Preparing for an interview at University of the Arts London

Preparing for an interview at University of the Arts London

November 7, 2019 3 By Kody Olson


What made you decide to apply to this college, and this particular course? Well because I’ve always been interested in theatre performance, and I also love clothing… It is very daunting for many students to have an interview, because it’s such a major moment of importance to them. We’re not speaking necessarily about a course, it’s about their career. I am quite nervous before I get into the interview
because it’s like the rest of the life… [laughing] Do you feel like you’ve learnt a lot over
the past two years? I know exactly how they feel and all you try
and do is help students look at it and say what they really want to talk about, you know
discuss. Basically chatting and communicating ideas
to tell how I think, the way I’m thinking and why I did do this… Make sure that you can talk about your work. You can say ‘oh I was really happy with that piece because…’, or ‘I wasn’t so happy with this piece because I felt I could have done something better…’ You’ve got to really think about what your portfolio sort of represents.

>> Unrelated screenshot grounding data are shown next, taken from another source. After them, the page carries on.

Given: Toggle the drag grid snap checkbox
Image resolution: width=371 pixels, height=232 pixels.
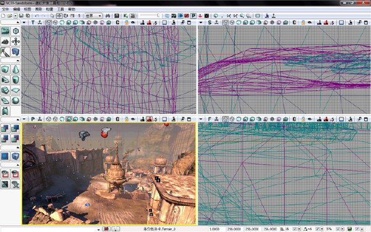Looking at the screenshot, I should tap(294, 229).
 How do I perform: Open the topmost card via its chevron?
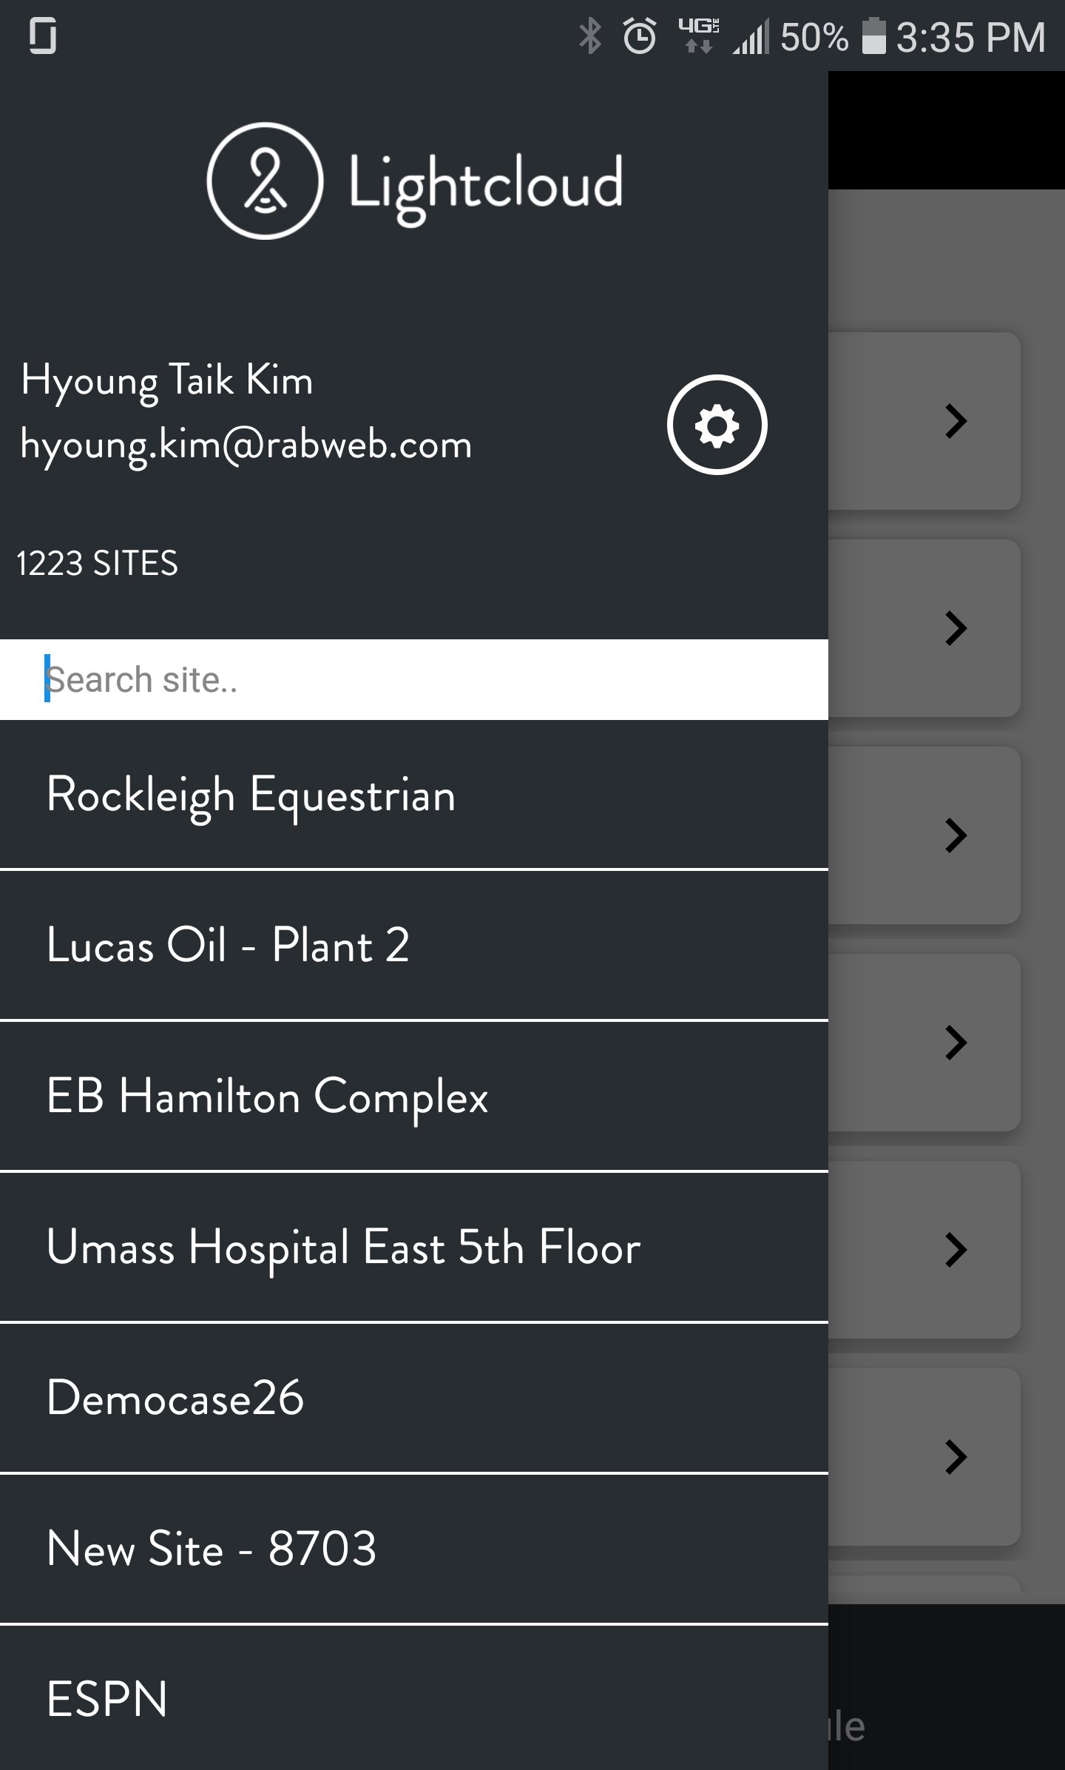pyautogui.click(x=956, y=420)

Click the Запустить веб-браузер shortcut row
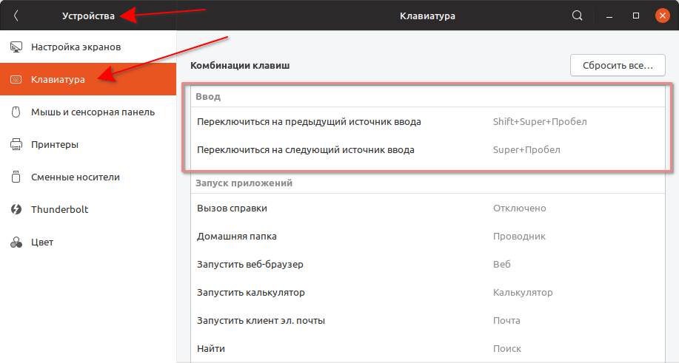click(426, 265)
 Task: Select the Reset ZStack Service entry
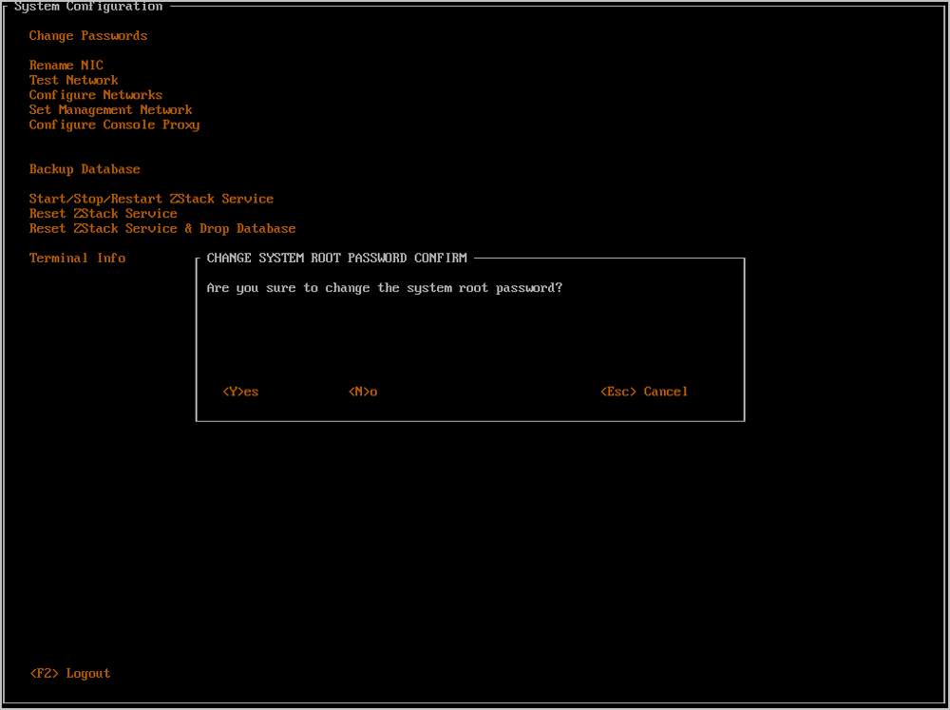coord(103,214)
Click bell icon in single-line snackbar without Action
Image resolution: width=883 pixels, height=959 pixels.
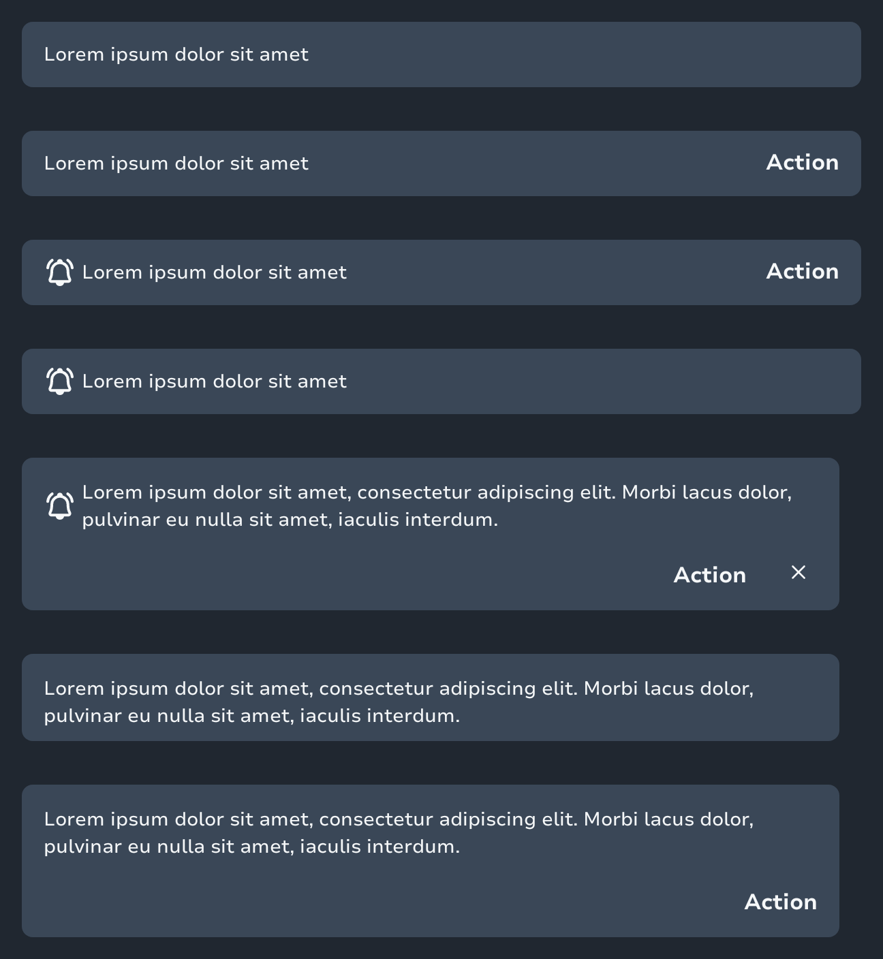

At the time I was like very happy with it, but going through it, putting together my portfolio it kind of gets your mind going like ‘maybe I could have done this, maybe I could have done that’… Because you have to work very independently, especially
for art there is no right or wrong you just have to stand up for yourself as well. Tell me at what point did you realize that
maybe theatre was for direction for you? Well I realized that I’ve got this interest
into stories and theatre performances but the particular area I guess is clothing because I did textiles since GCSE and I realized how fun it is to make clothing, well for me… It can often be very nerve-wracking for younger students who have possibly never had an interview before to have their work
scrutinized and critiqued. I think that they have to be down to earth if you are sending all this work to professional people who have so much experience you have to accept people criticize them. Well, not criticize, opinion. To me it is opinion. I think your sketchbook has to be more
stronger because you can design all this stuff, everything… We are very sensitive to the idea that this
is possibly the first interview they have ever had… And when they sit down in front of you, however
nervous they are, given a little bit of time something starts to unfold, and they kind
of blossom in an interview situation. Then you start to see someone who is very curious, quite unique and who might have something to offer that we haven’t seen before. You’ve got some lovely mark making and some
energetic lines here in your sketchbook you really use the pages… With a telephone interview my advice is do prepare some bullet points so you will not go blank and forget everything but do not work from written notes, because we can tell if you’re reading from a script and when you’re focused on that script you’re not answering our questions. Take your time for telephone interviews, make sure the number that you give us is correct and ensure that you can hear everything that we are saying because we can always rearrange. Video conversing interviews are probably a bit more familiar due to social media a bit more confidence can come across when you can see the person that is speaking to you. Beyond time, make sure
that you understand all the questions before you begin to answer them. We’re very patient
interviewers, but the important point of it is that the student has to be comfortable
and relaxed. If they’re too stressed, if they’re too tense, then they will choke all their answers and they won’t give the best reflection of themselves that they can do. You’re trying to look beyond educational
experience that they’ve had to date it may have been a really good one, where they’ve
had lots of advice from a teacher. It may have not been such a good one, so you’re
actually trying to evaluate how much is them, and how much is their educational experience. Tell me about this, about the honeycomb shape
and how you’ve put it across the body. Well I’ve done the shape of one cell and
I wanted the body to feel as if it was a disease… In a lot of the interviews what will sometimes go on is that the student has a preconceived idea or a notion of what they want to do and then
we are refining that through our questions and through their answers. More often than not the student has done their research they know about the course and know why they want to do it but we’re not trying to set them up to fail, we’re trying to get the best thing out of them. So we’re very friendly in the interviews. I feel it’s more of a discussion where there’s an outcome that puts them on the right path. And if they trust us,
we will get them to where they want to go.